If your site has been ticking away for a while, but isn’t really growing an audience then you need to consider running a site audit so that you can have a look at where exactly you could optimise your site for a few quick wins. To help you do this, here are 20 quick  actions that you can use to perform an audit and make some new improvements to your site.

1. Start with your end goal in mind

Before you start out on the audit to improve your site, think about what you want this to exercise to achieve. Your goals are important and you can use them to navigate what’s working and what’s not. Use traffic, links and conversions as the basis of your campaign, prioritising the ones that are most relevant and important to you. 

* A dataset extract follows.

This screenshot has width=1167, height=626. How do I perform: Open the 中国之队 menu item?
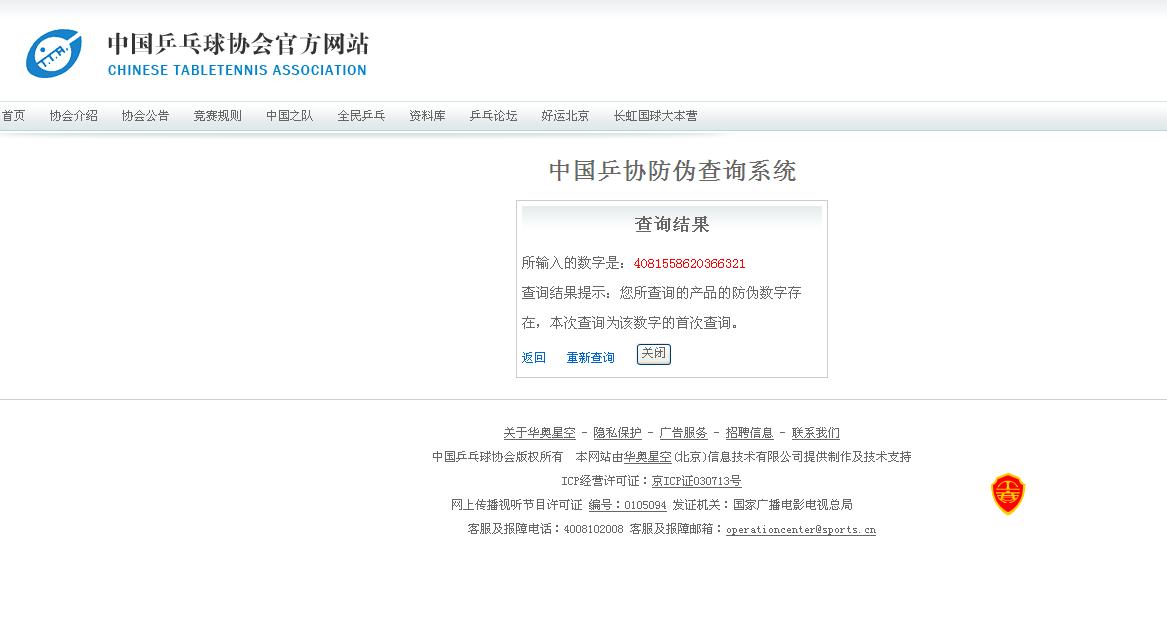click(290, 116)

2. Analyse keywords to find value pockets

Look for new keywords that may be increasing in volume then think about  what you want them to do and who you expect them to bring to your site. Then, over time you want to understand which organic searches are leading to conversions. You might think you know your customer, but you can always get more information by digging deep into the terms and phrases that your users may be using to search for your site. 

3. Look at your competitors

Competitor analysis is a viable starting point for your strategy, though you should also be building on what they’re doing. Never do copy cat impressions always use your own style and tone of voice. Use tools like SpyFu to work out where your competitors may have links, the keywords they are targeting and take a look at historical rankings. Google won’t tell you exactly what to do, but this will give you a hint on where to get started.

4. Check the Robots.txt

If your site doesn’t allow Google to crawl it, then you won’t get very far at all. It’s an easy mistake to accidentally block the spiders by using the wrong Robots.txt. This is a quick thing to check and fix, and it would give you a lot of information you can use to optimise your site.

5. Submit your sitemap

Make sure you have an accurate XML sitemap to ensure that your site is indexed properly. You can use WordPress to do this automatically with the Yoast plugin. Otherwise you can do so manually or use the XML Site Plugin. 

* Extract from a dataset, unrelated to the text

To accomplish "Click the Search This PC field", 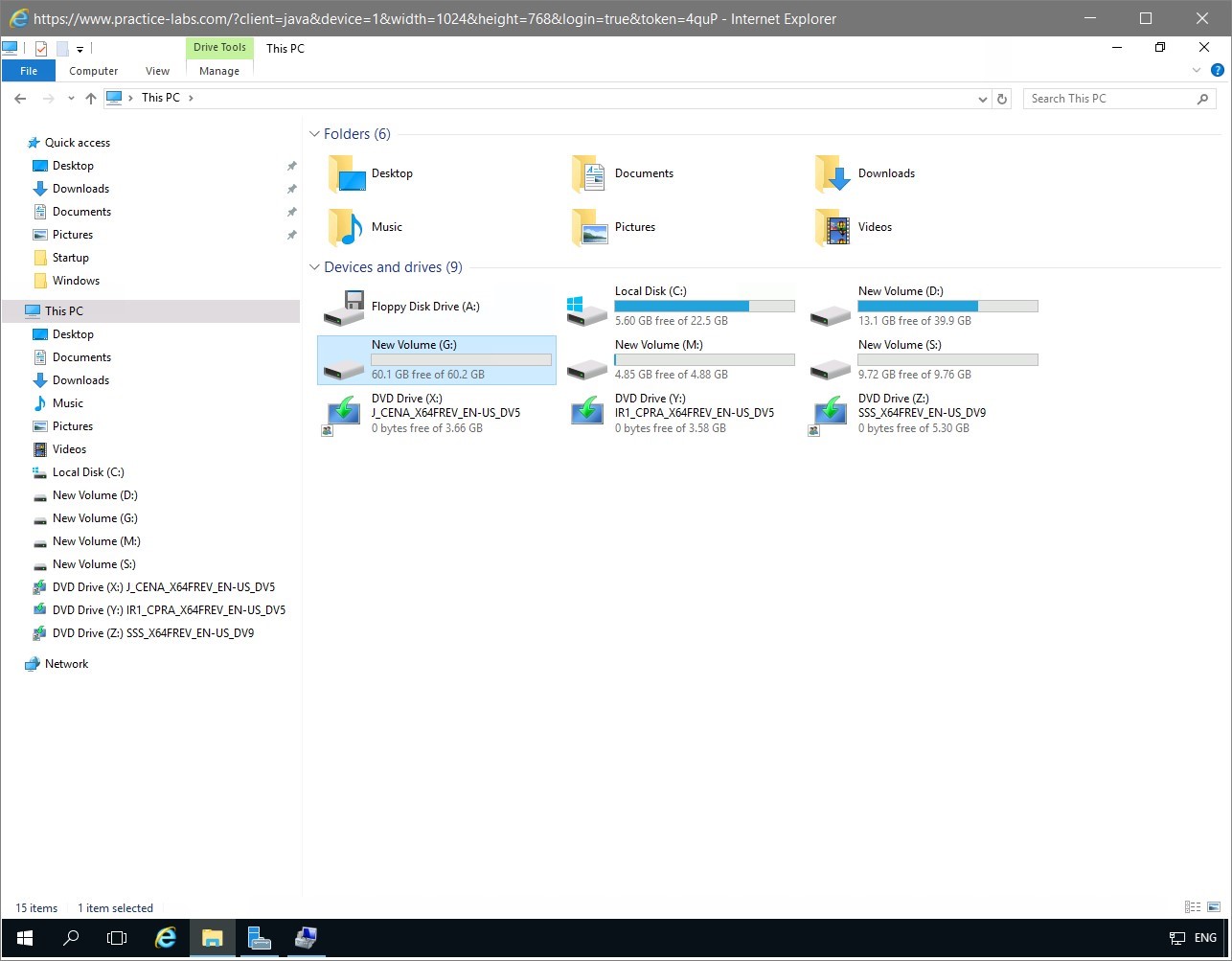I will [x=1109, y=99].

6. Eradicate any inadvertent duplicate content

Duplicate content is a problem, if you used a copied version of your site terms or welcome message, then you need to get that changed. Even if you wrote the content from scratch, you may have inadvertently copied something you read, run your content through Copyscape to check this. Don’t forget about your meta data as well!

7. Optimise your images

Page speed is vitally important to search rankings as you would have read in our previous article. It will also help you to optimise your bounce rates especially if you also optimise your banner images alongside on the page layout and design. Optimising an image takes almost no time and there’s no visible difference to quality. An optimised image will allow you to save space and time for your user, so make sure you’re running these through compression software before you upload. 

8. Get a fresh perspective

When you look at your site, you have all the information on the motivation behind what you’ve done. But get someone else to look at it too for a fresh perspective on the layout, usability content (technicality) and design as it will help you to better understand what a new user really thinks about your site, how they search and navigate through it can give you a lot of insight about what to change or how to optimise it. 

9. Think mobile 

With the mobile first index, you have to place much more of an emphasis on these users. It’s not enough to check it on your own device, really look into how your site looks across a range of different devices. There are several tools out there that let you do this virtually and for free. You can’t afford to ignore this traffic and you need to make sure your site is optimised and easily accessible for use on the go. 

10. Read your titles and descriptions

This may seem like a bit of a chore – but you need to know that you don’t have meta titles and descriptions just for the sake of SEO. They are also a tool to use for upsetting your site and services to your potential customer. Make them unique, interesting and truly reflective of what you do. The character count on these has recently also changed, allowing for longer meta descriptions for each page, so make the most of this extra space and be creative with your wording – always think about stopping the scroll.

So now that you have this basic checklist as a guide, it’s time to go and put them into action. Hopefully they can help you Improve your site and you will get more visitors converting into additional earnings in commission.